Ldb-2 Mb 11232-1 Schematic Info
Mira injected 1V at 2A into the main power rail using her thermal camera. She watched the screen. The 3V/5V standby area glowed faintly—not the main charging IC, not the CPU VRM. A single, 2mm x 1mm component, , was radiating a tiny orange dot of heat at 85°C.
She soldered a fresh capacitor from her donor board, double-checking the polarity and value against the schematic's bill of materials. The LDB-2 MB 11232-1 hummed back to life, its silicon city restored. ldb-2 mb 11232-1 schematic
The ammeter jumped: 0.000A → 0.015A (standby) → 0.850A (power on). The fan spun. The screen glowed. Mira injected 1V at 2A into the main
Using her multimeter in resistance mode, she probed the drain of PQ301. Short to ground. The problem was downstream. A single, 2mm x 1mm component, , was
The LDB-2 schematic had a notorious trap: A tiny, 10µF ceramic capacitor on the 5V_ALW rail would go micro-short after years of thermal cycling. It wouldn't burn or crack visibly. It would simply become a resistor, dragging the entire board into darkness.
Following the "Power Tree" on page 17, she traced the main power rail from the DC jack. The first stop was a pair of MOSFETs, PQ301 and PQ302, known as the isolation circuit.
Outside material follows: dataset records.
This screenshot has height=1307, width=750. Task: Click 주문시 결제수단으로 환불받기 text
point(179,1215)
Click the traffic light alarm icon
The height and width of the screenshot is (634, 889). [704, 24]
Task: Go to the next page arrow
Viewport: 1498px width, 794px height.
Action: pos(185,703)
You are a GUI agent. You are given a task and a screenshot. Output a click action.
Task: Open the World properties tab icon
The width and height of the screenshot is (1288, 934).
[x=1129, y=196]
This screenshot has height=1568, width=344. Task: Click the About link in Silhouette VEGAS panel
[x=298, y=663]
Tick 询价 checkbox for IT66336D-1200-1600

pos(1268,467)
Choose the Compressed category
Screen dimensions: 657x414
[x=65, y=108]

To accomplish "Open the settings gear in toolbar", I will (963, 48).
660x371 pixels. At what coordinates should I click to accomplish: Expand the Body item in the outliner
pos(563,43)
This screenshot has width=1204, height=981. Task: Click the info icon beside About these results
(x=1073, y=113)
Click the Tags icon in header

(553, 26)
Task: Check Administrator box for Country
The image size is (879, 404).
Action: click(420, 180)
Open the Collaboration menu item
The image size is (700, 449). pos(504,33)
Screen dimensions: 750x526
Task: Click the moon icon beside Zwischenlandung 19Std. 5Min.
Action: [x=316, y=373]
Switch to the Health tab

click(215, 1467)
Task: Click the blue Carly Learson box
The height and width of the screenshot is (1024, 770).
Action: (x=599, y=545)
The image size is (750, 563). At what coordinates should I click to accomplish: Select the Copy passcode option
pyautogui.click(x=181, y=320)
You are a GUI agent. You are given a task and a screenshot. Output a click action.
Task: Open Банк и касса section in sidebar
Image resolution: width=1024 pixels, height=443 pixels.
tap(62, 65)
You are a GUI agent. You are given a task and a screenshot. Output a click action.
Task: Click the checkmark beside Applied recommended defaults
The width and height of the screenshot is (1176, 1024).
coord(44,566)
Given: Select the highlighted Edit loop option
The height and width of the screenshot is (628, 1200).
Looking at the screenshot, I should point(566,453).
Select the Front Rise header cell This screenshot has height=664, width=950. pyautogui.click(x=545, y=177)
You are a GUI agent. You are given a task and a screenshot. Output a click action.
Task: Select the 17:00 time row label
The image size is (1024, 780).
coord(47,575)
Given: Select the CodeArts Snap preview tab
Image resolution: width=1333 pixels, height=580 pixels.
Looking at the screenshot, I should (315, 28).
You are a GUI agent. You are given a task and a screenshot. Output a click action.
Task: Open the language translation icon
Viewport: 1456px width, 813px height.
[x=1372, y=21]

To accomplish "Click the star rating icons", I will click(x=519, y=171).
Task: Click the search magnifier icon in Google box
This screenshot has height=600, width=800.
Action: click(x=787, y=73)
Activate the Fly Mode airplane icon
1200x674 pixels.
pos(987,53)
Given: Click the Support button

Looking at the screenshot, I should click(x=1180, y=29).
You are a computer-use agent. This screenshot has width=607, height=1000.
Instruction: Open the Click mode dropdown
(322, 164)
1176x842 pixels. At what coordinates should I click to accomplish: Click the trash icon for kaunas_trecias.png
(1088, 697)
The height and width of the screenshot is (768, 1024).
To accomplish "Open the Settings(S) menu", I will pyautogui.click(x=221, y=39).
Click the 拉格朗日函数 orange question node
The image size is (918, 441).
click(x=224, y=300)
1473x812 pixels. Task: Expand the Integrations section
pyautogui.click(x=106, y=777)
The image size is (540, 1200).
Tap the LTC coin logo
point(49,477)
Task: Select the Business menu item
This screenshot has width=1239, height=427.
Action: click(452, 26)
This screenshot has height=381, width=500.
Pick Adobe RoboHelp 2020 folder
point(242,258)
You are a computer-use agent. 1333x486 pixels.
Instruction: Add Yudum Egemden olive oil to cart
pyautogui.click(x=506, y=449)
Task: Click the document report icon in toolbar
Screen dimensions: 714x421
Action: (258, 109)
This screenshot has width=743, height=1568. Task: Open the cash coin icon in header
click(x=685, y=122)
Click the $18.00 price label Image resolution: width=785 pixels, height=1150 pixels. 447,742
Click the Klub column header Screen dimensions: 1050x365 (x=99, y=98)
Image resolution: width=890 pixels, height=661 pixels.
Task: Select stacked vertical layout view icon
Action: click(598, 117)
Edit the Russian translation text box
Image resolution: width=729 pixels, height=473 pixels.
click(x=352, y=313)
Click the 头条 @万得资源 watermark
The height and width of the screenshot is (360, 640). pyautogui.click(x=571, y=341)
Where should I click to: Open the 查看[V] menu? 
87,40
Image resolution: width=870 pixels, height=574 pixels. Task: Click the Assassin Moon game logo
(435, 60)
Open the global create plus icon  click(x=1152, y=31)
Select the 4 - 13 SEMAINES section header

Their job was to protect the board from reverse polarity or overvoltage.
To a layperson, it was just a green slab of fiberglass and copper. To Mira, it was a topographical map of a city—with power rails as highways, data lines as streets, and tiny black ICs as buildings. This board, often found in the Lenovo G580 or similar series, had a reputation. It was known for a "ghost in the machine": a fault that appeared, disappeared, and reappeared without warning.